INPUT DATA

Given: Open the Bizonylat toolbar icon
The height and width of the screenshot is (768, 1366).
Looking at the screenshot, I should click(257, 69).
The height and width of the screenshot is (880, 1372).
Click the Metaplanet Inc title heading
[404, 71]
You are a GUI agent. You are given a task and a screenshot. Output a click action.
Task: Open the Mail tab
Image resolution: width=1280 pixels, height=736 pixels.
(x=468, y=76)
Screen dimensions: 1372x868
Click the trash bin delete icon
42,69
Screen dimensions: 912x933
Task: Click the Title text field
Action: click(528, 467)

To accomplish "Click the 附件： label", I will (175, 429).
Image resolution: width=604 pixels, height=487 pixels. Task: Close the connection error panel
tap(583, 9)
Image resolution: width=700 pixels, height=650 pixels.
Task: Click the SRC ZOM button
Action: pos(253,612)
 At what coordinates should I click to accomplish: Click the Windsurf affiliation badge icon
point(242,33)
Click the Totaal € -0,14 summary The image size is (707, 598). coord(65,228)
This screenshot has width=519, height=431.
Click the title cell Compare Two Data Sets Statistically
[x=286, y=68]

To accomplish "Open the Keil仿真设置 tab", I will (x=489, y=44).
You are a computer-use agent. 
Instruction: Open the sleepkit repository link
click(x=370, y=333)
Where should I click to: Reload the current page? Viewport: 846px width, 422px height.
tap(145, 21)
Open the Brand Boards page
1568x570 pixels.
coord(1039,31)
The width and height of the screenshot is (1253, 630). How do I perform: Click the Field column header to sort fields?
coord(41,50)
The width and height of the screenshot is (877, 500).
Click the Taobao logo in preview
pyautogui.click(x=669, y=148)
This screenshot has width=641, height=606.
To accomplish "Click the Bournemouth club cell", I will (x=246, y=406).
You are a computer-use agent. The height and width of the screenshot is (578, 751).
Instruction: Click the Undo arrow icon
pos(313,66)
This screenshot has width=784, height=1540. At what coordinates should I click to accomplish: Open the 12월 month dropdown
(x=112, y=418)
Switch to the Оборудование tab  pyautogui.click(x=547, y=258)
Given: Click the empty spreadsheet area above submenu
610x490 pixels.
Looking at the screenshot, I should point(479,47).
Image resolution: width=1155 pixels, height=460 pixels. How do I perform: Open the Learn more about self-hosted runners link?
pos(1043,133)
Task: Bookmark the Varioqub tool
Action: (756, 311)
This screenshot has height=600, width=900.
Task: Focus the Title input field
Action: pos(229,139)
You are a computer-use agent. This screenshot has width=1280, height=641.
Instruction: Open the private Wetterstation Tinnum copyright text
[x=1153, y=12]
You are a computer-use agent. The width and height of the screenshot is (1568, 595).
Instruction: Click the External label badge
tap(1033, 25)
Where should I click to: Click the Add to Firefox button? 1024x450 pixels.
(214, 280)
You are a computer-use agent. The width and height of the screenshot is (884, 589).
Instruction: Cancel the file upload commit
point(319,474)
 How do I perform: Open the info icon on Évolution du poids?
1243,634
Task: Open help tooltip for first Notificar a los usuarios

BRIEF
Output the material in full, matching it word for word.

RESPONSE TO THIS TASK
Given: Open the Bizonylat toolbar icon
The height and width of the screenshot is (768, 1366).
Looking at the screenshot, I should click(257, 69).
The height and width of the screenshot is (880, 1372).
Click the Metaplanet Inc title heading
[404, 71]
You are a GUI agent. You are given a task and a screenshot. Output a click action.
Task: Open the Mail tab
Image resolution: width=1280 pixels, height=736 pixels.
(x=468, y=76)
Screen dimensions: 1372x868
Click the trash bin delete icon
42,69
Screen dimensions: 912x933
Task: Click the Title text field
Action: click(528, 467)

To accomplish "Click the 附件： label", I will (175, 429).
Image resolution: width=604 pixels, height=487 pixels. Task: Close the connection error panel
tap(583, 9)
Image resolution: width=700 pixels, height=650 pixels.
Task: Click the SRC ZOM button
Action: pos(253,612)
 At what coordinates should I click to accomplish: Click the Windsurf affiliation badge icon
point(242,33)
Click the Totaal € -0,14 summary The image size is (707, 598). coord(65,228)
This screenshot has width=519, height=431.
Click the title cell Compare Two Data Sets Statistically
[x=286, y=68]

To accomplish "Open the Keil仿真设置 tab", I will (x=489, y=44).
You are a computer-use agent. 
Instruction: Open the sleepkit repository link
click(x=370, y=333)
Where should I click to: Reload the current page? Viewport: 846px width, 422px height.
tap(145, 21)
Open the Brand Boards page
1568x570 pixels.
coord(1039,31)
The width and height of the screenshot is (1253, 630). How do I perform: Click the Field column header to sort fields?
coord(41,50)
The width and height of the screenshot is (877, 500).
Click the Taobao logo in preview
pyautogui.click(x=669, y=148)
This screenshot has width=641, height=606.
To accomplish "Click the Bournemouth club cell", I will (x=246, y=406).
You are a computer-use agent. The height and width of the screenshot is (578, 751).
Instruction: Click the Undo arrow icon
pos(313,66)
This screenshot has width=784, height=1540. At what coordinates should I click to accomplish: Open the 12월 month dropdown
(x=112, y=418)
Switch to the Оборудование tab  pyautogui.click(x=547, y=258)
Given: Click the empty spreadsheet area above submenu
610x490 pixels.
Looking at the screenshot, I should point(479,47).
Image resolution: width=1155 pixels, height=460 pixels. How do I perform: Open the Learn more about self-hosted runners link?
pos(1043,133)
Task: Bookmark the Varioqub tool
Action: (756, 311)
This screenshot has height=600, width=900.
Task: Focus the Title input field
Action: pos(229,139)
You are a computer-use agent. This screenshot has width=1280, height=641.
Instruction: Open the private Wetterstation Tinnum copyright text
[x=1153, y=12]
You are a computer-use agent. The width and height of the screenshot is (1568, 595).
Instruction: Click the External label badge
tap(1033, 25)
Where should I click to: Click the Add to Firefox button? 1024x450 pixels.
(214, 280)
You are a computer-use agent. The width and height of the screenshot is (884, 589).
Instruction: Cancel the file upload commit
point(319,474)
 How do I perform: Open the info icon on Évolution du poids?
1243,634
Task: Open help tooltip for first Notificar a los usuarios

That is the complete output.